----- Provided material
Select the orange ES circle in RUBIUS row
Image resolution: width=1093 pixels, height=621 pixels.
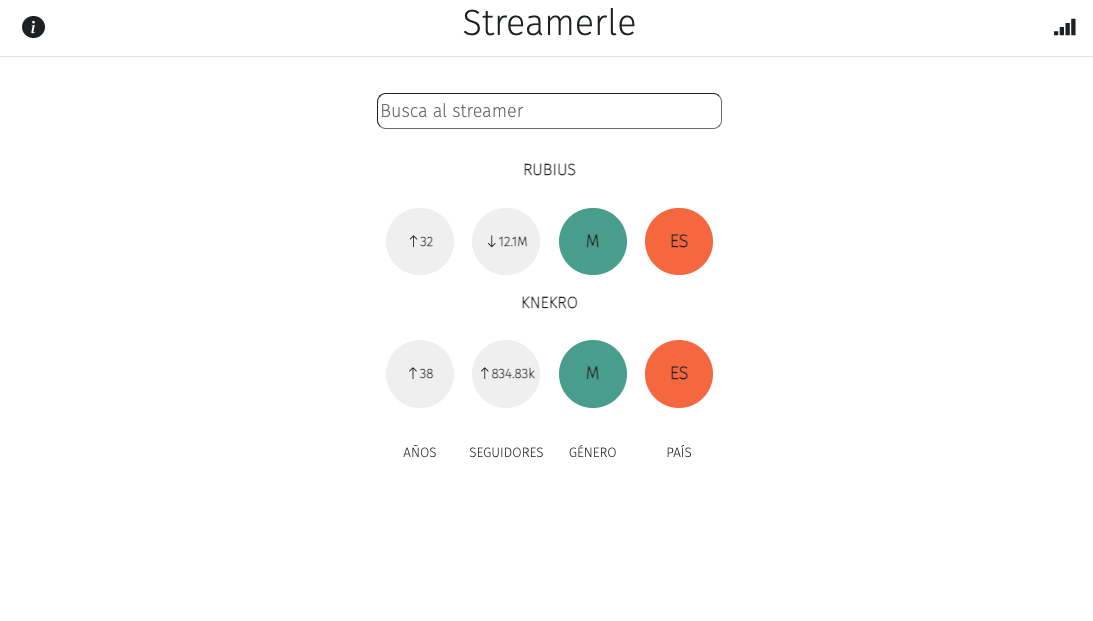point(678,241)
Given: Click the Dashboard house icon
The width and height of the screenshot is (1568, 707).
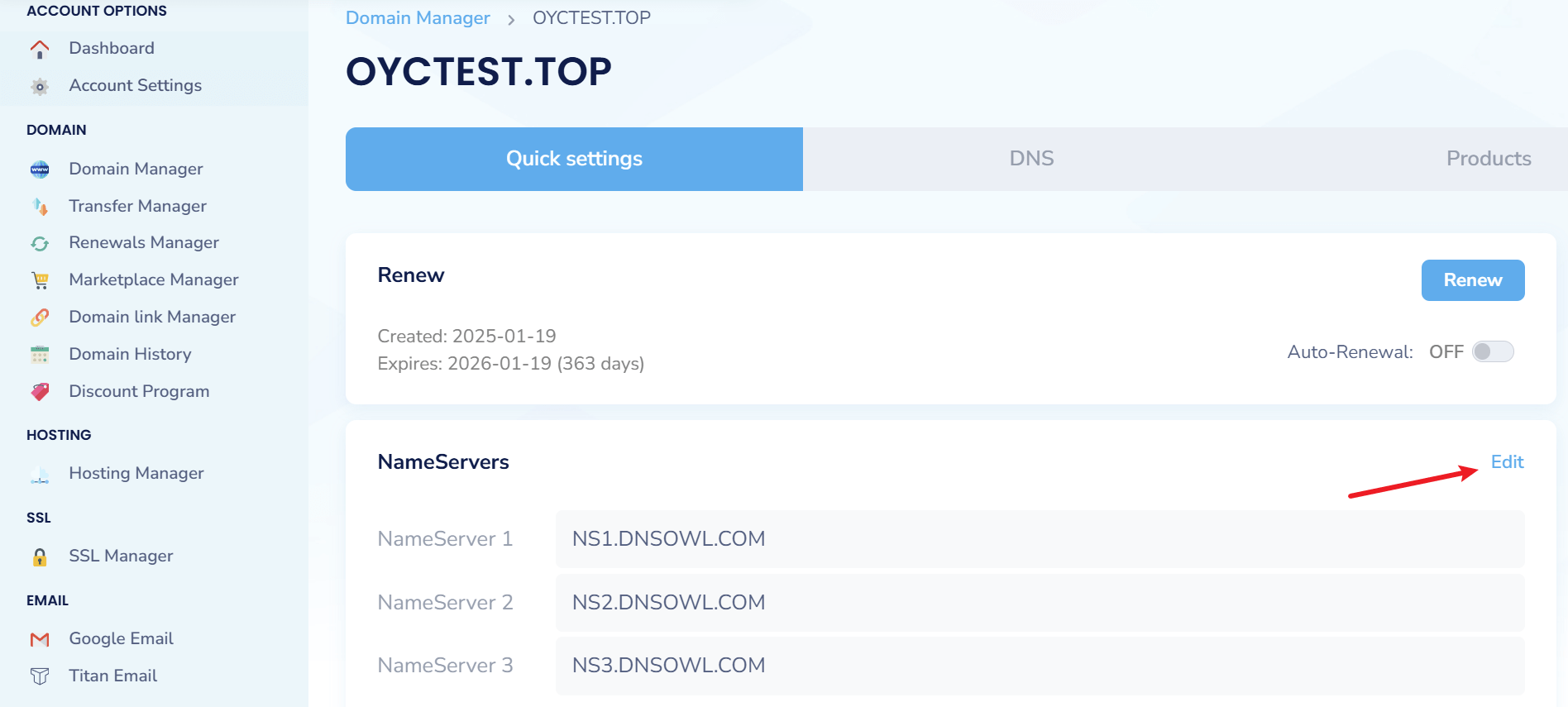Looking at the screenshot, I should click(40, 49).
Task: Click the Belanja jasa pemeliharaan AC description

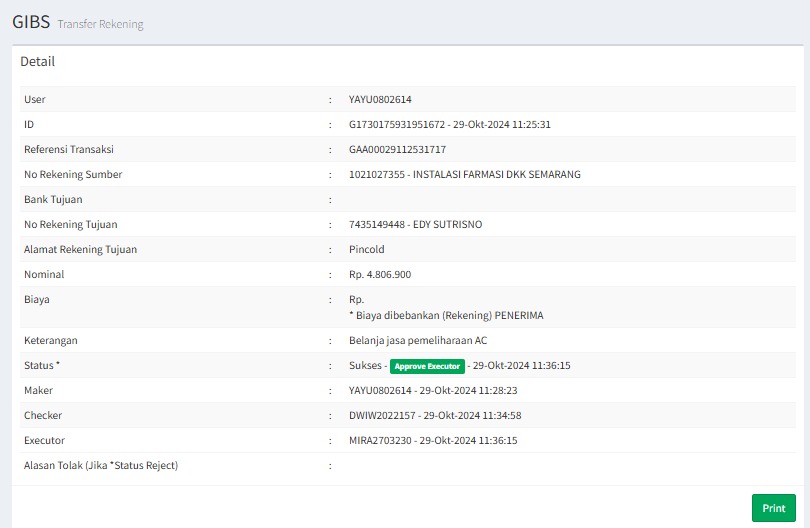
----------
Task brief: Output exactly the lines from the one containing "Image resolution: width=1093" through the last line of the records above, both included, leaving out any pictures.

Result for this exercise:
Image resolution: width=1093 pixels, height=621 pixels.
point(678,241)
Given: Click the Dashboard house icon
The width and height of the screenshot is (1568, 707).
Looking at the screenshot, I should click(40, 49).
Task: Click the Belanja jasa pemeliharaan AC description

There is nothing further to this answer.